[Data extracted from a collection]
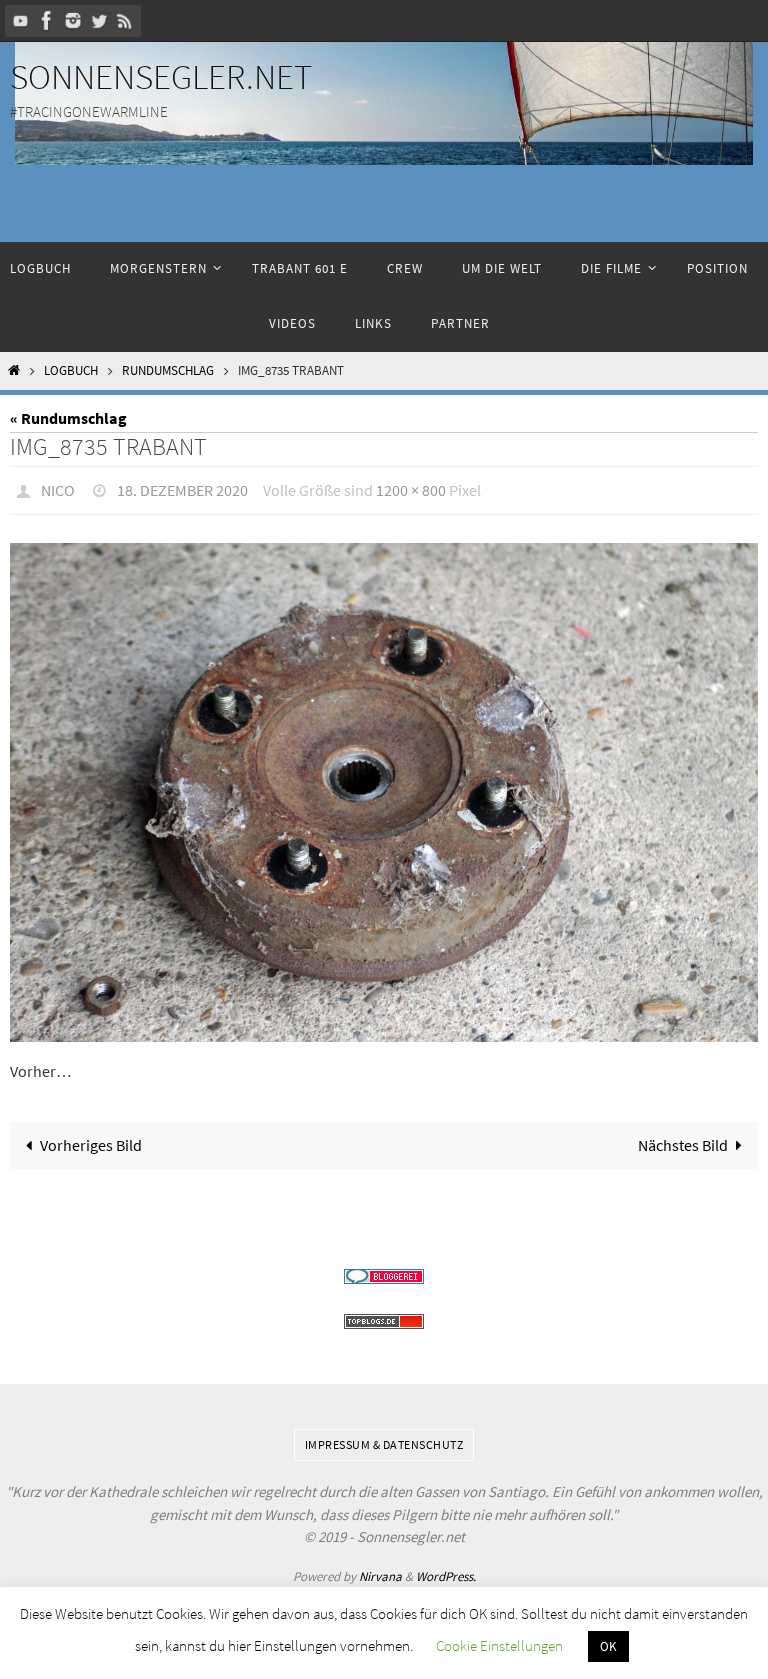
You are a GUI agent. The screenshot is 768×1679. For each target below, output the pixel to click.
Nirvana (380, 1570)
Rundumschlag (168, 370)
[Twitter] (99, 20)
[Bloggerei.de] (384, 1271)
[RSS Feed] (125, 20)
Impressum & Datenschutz (384, 1439)
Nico (58, 488)
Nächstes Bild (683, 1139)
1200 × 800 (411, 488)
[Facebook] (47, 20)
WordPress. (446, 1570)
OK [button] (608, 1646)
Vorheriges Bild (91, 1139)
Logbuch (71, 370)
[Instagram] (73, 20)
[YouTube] (21, 20)
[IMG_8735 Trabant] (384, 787)
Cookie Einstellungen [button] (499, 1645)
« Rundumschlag (68, 418)
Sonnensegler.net (161, 77)
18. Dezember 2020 (182, 488)
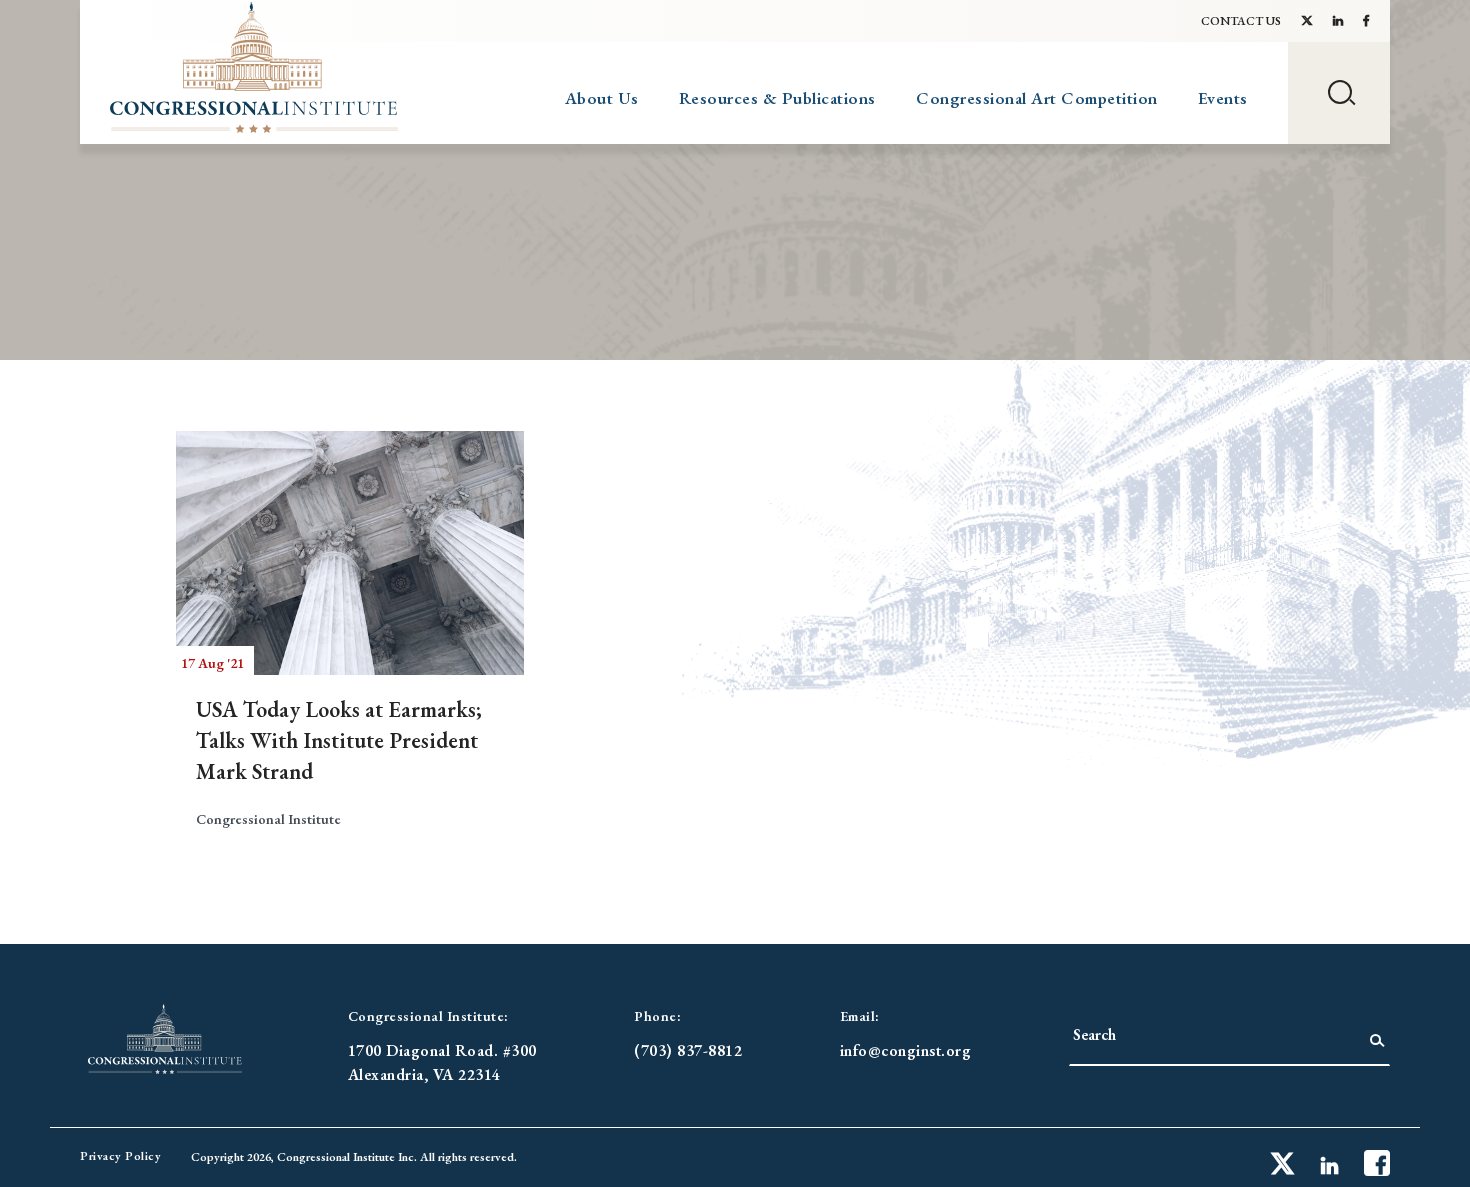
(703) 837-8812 (688, 1050)
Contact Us (1241, 21)
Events (1223, 98)
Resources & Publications (777, 98)
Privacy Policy (120, 1156)
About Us (602, 98)
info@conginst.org (906, 1050)
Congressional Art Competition (1037, 98)
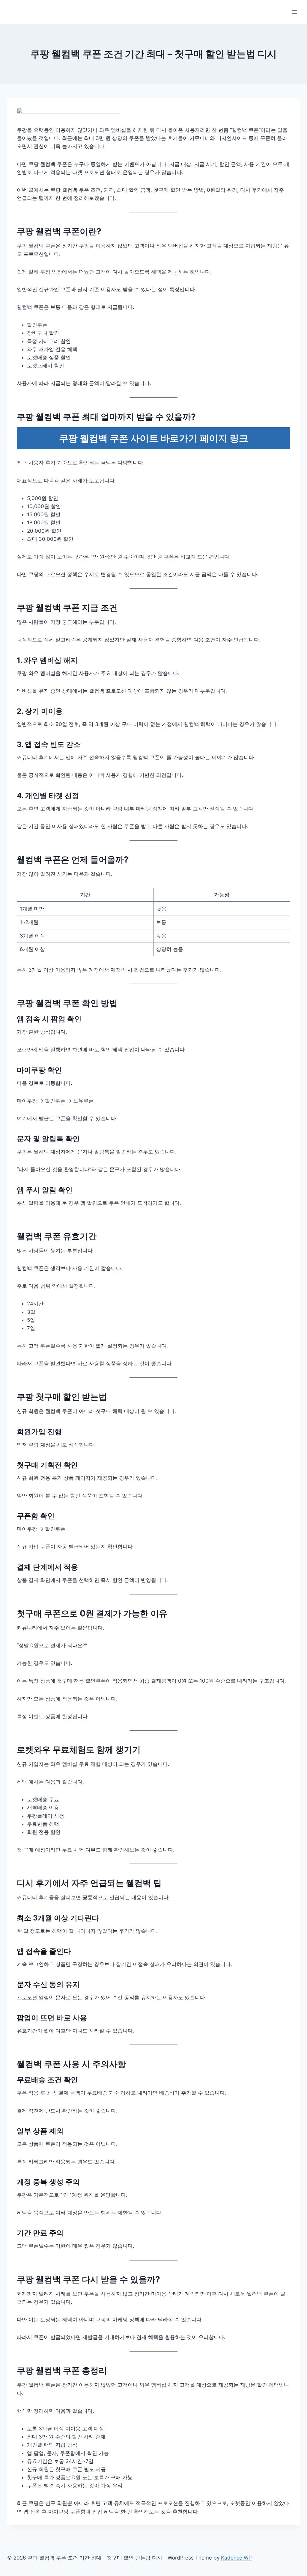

§ WHAT IS REQUIRED:
Please give an exact copy of the lines from the line containing "Rundumschlag (68, 418)" through the end of the records above, pictures excluded.

§ YOUR RESPONSE:
« Rundumschlag (68, 418)
Sonnensegler.net (161, 77)
18. Dezember 2020 (182, 488)
(703) 837-8812 (688, 1050)
Contact Us (1241, 21)
Events (1223, 98)
Resources & Publications (777, 98)
Privacy Policy (120, 1156)
About Us (602, 98)
info@conginst.org (906, 1050)
Congressional Art Competition (1037, 98)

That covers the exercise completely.